Written problem:
Can you rewrite the listing below, swapping each "Click" for "Select" and leaving every other word as it is? Omit the pictures from your version.

===== Given entries =====

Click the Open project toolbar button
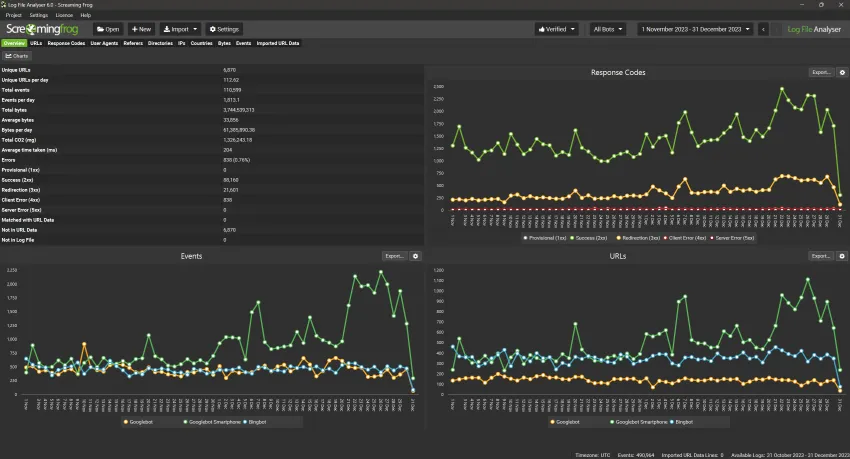tap(108, 29)
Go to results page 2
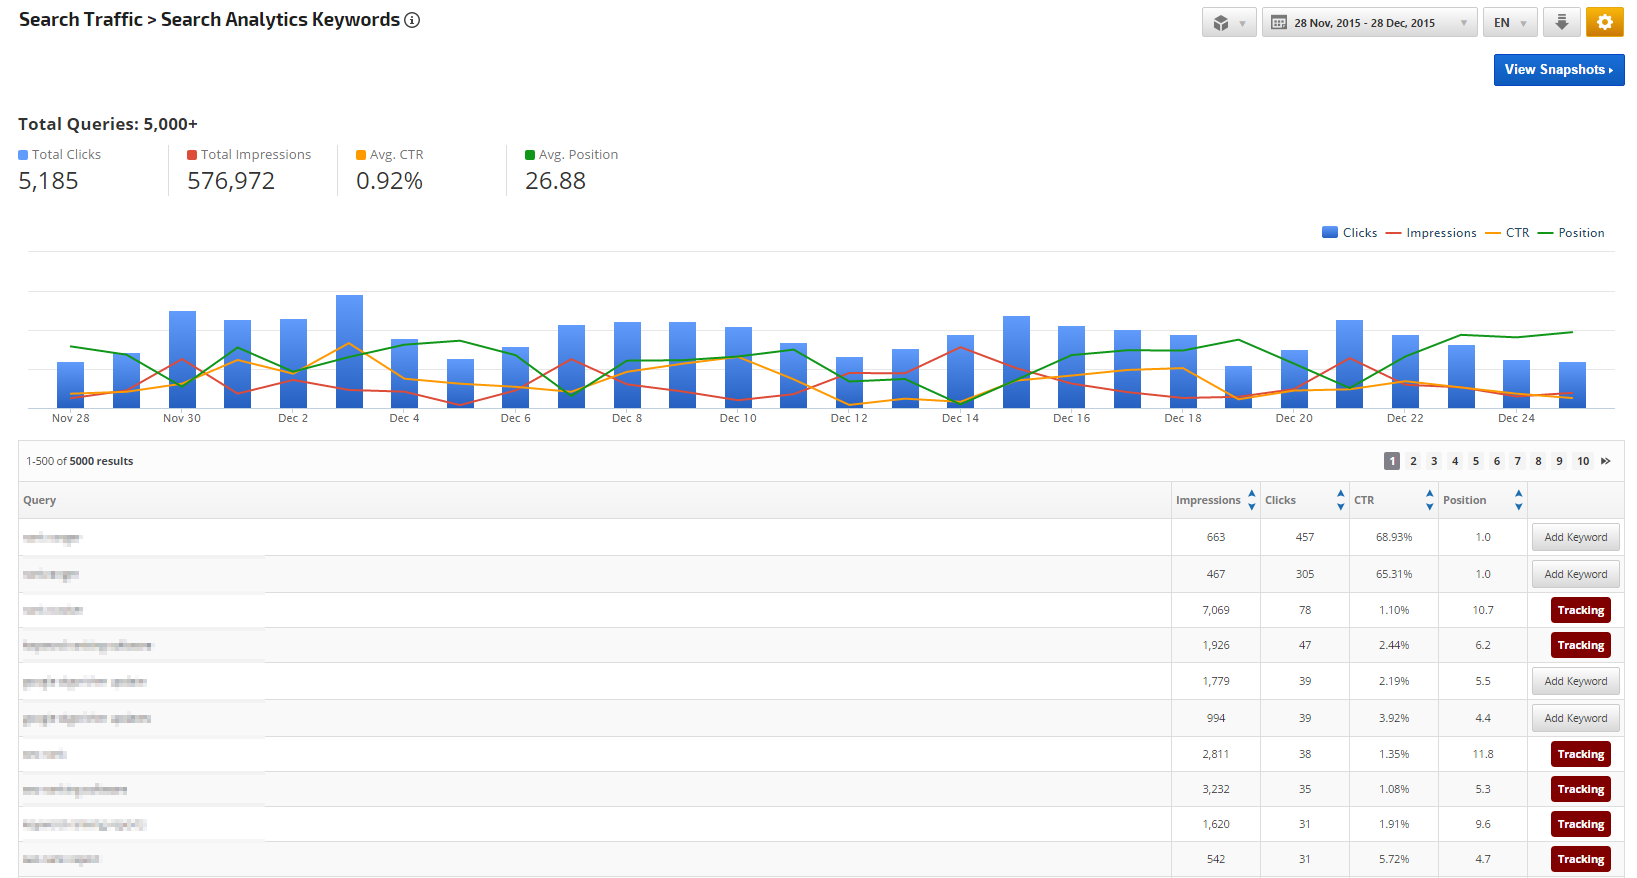Viewport: 1637px width, 878px height. [x=1413, y=461]
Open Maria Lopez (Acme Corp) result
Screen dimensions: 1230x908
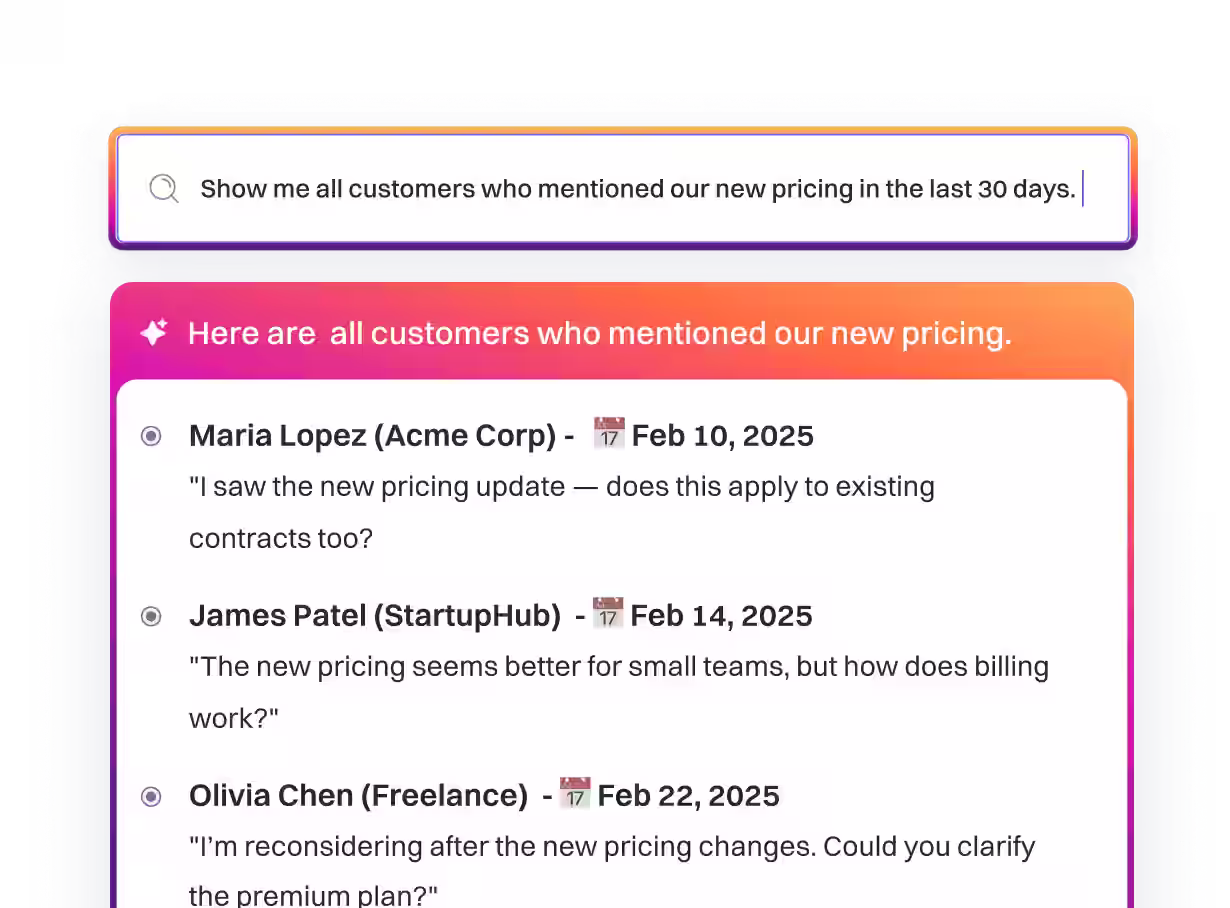coord(372,436)
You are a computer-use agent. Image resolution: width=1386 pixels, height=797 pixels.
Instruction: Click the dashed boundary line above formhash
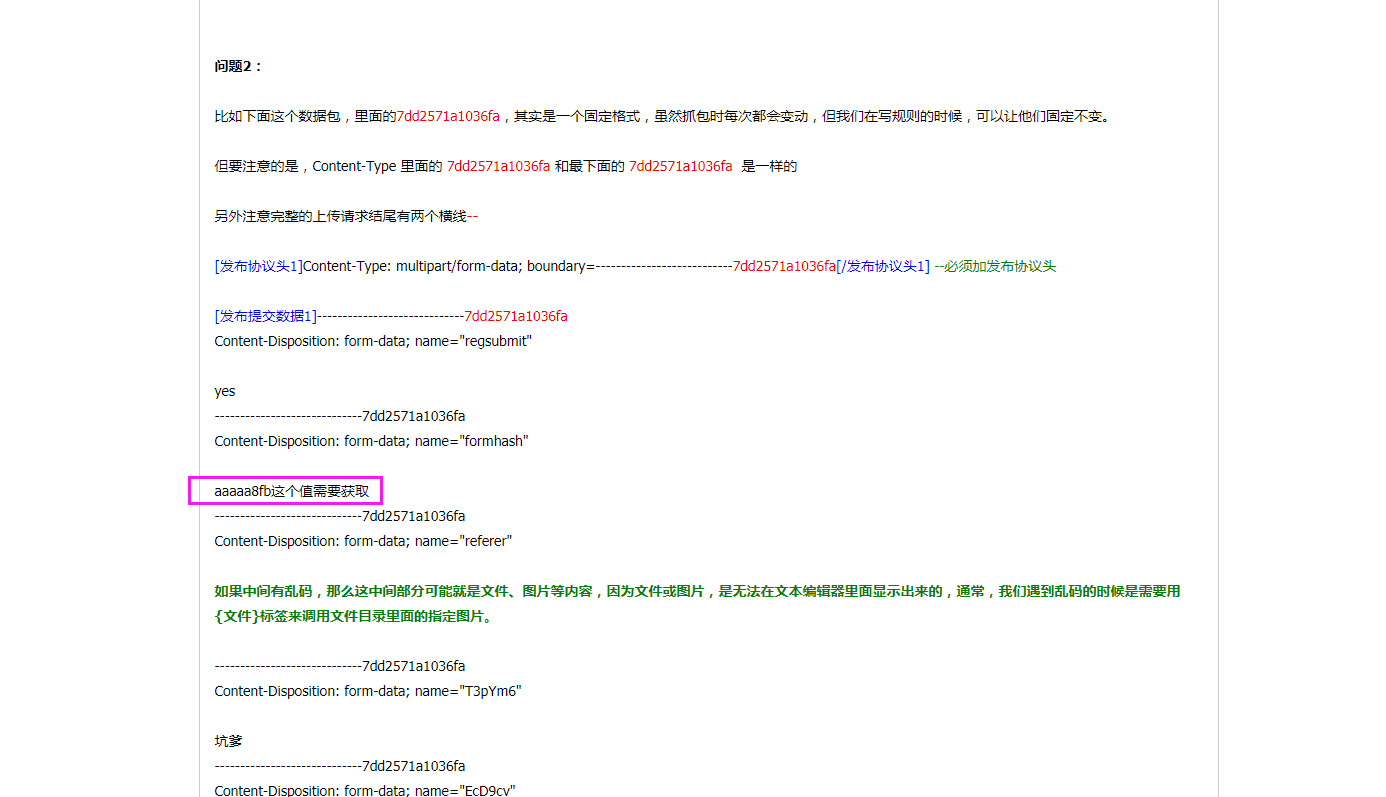coord(339,415)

=====

Exercise output:
Select the Open project toolbar button
tap(108, 29)
Go to results page 2
Viewport: 1637px width, 878px height. [x=1413, y=461]
Open Maria Lopez (Acme Corp) result
Screen dimensions: 1230x908
coord(372,436)
You are a computer-use agent. Image resolution: width=1386 pixels, height=797 pixels.
Instruction: Select the dashed boundary line above formhash
coord(339,415)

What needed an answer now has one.